START EXERCISE MATERIALS
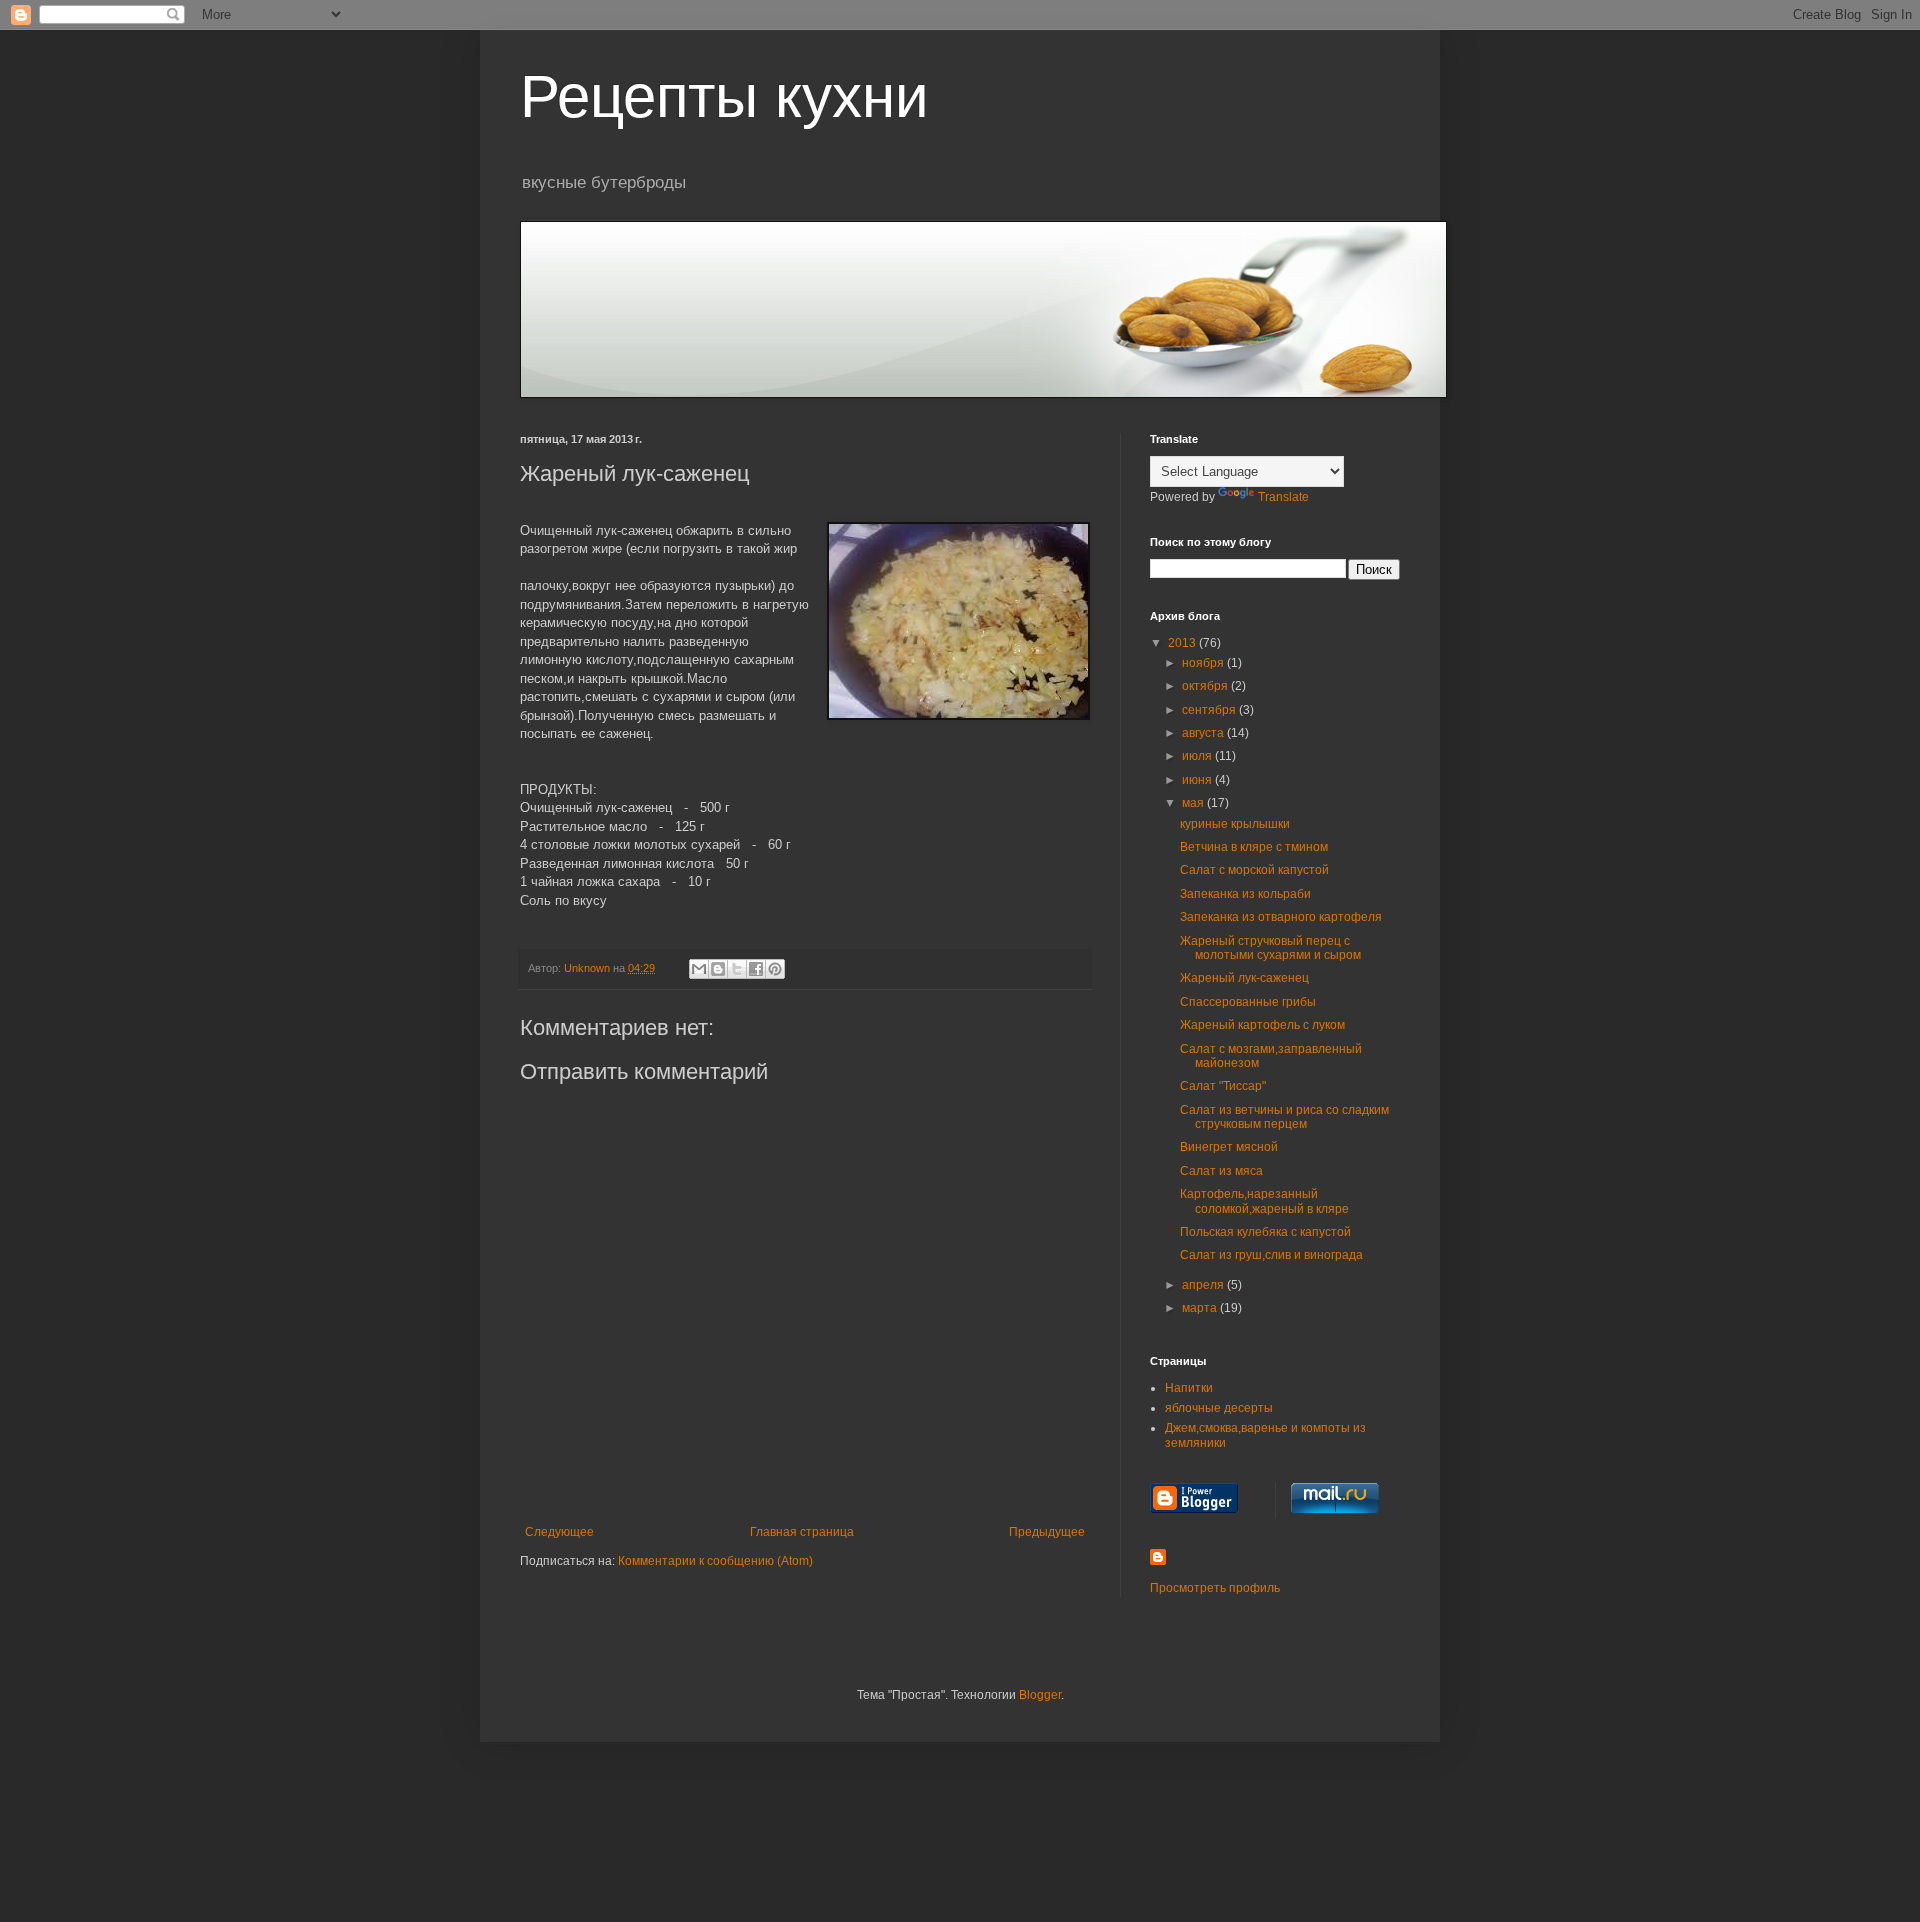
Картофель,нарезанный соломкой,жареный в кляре (1264, 1201)
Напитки (1189, 1388)
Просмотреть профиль (1215, 1588)
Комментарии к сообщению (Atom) (715, 1561)
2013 (1183, 643)
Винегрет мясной (1229, 1147)
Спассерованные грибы (1248, 1002)
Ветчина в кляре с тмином (1254, 847)
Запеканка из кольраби (1245, 894)
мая (1194, 803)
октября (1206, 686)
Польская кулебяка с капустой (1265, 1232)
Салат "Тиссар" (1223, 1086)
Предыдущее (1047, 1532)
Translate (1283, 497)
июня (1198, 780)
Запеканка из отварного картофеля (1281, 917)
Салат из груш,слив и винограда (1271, 1255)
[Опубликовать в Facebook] (756, 969)
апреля (1204, 1285)
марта (1201, 1308)
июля (1198, 756)
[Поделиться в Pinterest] (775, 969)
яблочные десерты (1219, 1408)
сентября (1210, 710)
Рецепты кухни (724, 96)
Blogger (1040, 1695)
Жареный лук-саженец (1244, 978)
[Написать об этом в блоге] (718, 969)
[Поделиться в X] (737, 969)
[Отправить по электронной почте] (699, 969)
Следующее (559, 1532)
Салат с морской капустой (1254, 870)
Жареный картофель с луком (1262, 1025)
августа (1204, 733)
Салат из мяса (1221, 1171)
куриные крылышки (1235, 824)
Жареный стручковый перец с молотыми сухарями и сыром (1270, 948)
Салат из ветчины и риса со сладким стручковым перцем (1284, 1117)
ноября (1204, 663)
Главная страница (802, 1532)
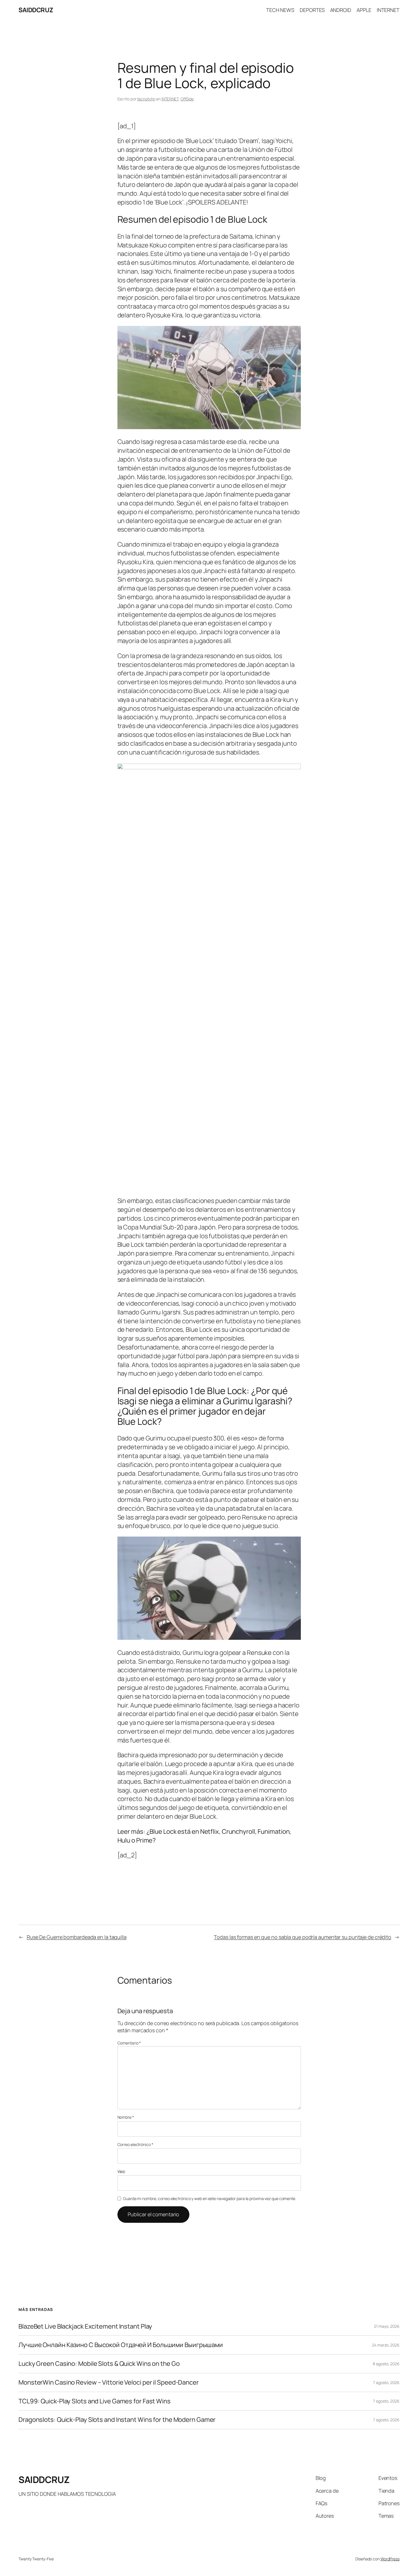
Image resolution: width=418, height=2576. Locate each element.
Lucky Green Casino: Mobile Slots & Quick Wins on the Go (99, 2363)
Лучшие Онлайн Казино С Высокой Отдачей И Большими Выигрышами (120, 2344)
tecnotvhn (146, 99)
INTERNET (170, 99)
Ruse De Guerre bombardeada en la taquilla (77, 1937)
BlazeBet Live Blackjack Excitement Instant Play (85, 2326)
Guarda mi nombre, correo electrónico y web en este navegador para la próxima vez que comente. (209, 2198)
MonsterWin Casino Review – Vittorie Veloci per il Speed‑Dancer (108, 2382)
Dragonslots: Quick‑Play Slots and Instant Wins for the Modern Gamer (117, 2419)
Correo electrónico (135, 2144)
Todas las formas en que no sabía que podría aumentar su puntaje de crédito (302, 1937)
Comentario (129, 2043)
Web (121, 2171)
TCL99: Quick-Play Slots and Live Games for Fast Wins (94, 2401)
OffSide (187, 99)
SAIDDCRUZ (35, 10)
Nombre (125, 2117)
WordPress (390, 2558)
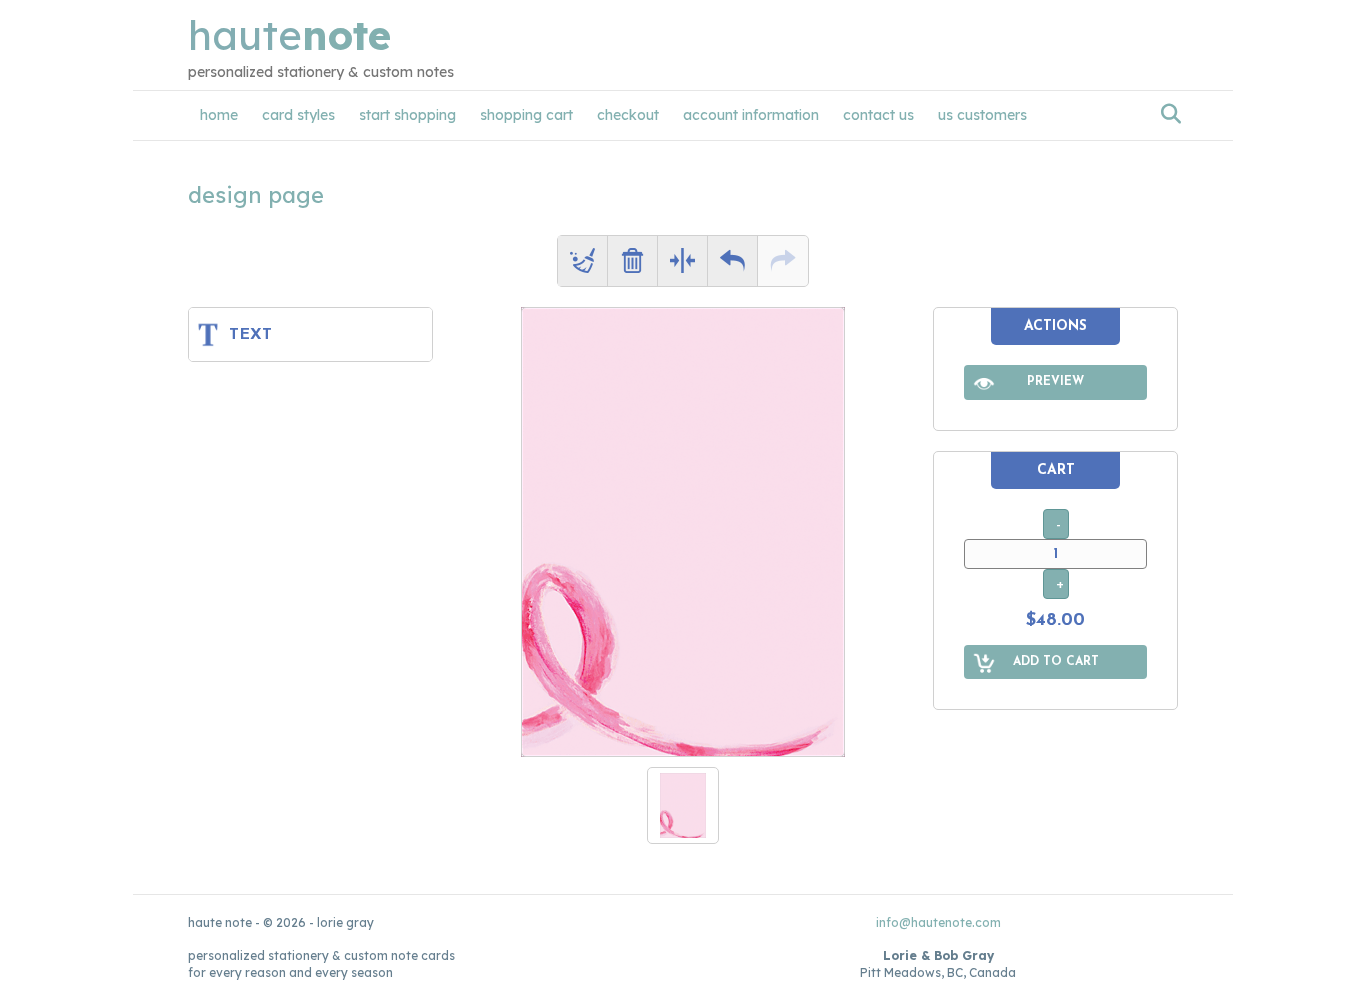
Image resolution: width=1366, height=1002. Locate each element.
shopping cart (526, 115)
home (219, 115)
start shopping (407, 115)
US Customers (982, 115)
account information (751, 115)
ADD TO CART (1056, 662)
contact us (878, 115)
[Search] (1165, 114)
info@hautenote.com (938, 922)
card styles (298, 115)
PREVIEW (1055, 382)
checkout (628, 115)
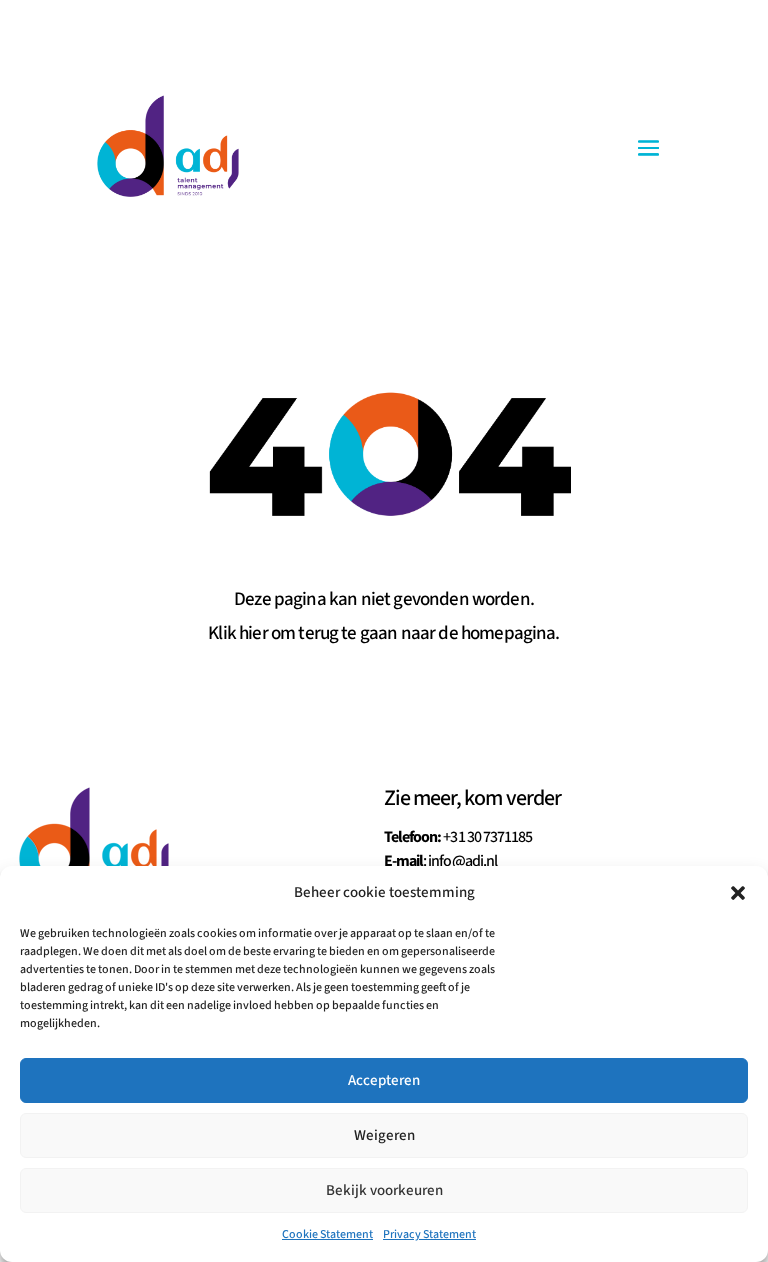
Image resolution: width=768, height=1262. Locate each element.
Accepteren (384, 1080)
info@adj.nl (462, 861)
END EXERCISE MATERIALS
Write out, from the lines above, only those from the line with "Жареный картофель с луком (1262, 1025)" to the line with "Салат из ветчины", exactly as given, including the first and the last.

| WRITTEN RESPONSE |
Жареный картофель с луком (1262, 1025)
августа (1204, 733)
Салат из мяса (1221, 1171)
куриные крылышки (1235, 824)
Жареный стручковый перец с молотыми сухарями и сыром (1270, 948)
Салат из ветчины и риса со сладким стручковым перцем (1284, 1117)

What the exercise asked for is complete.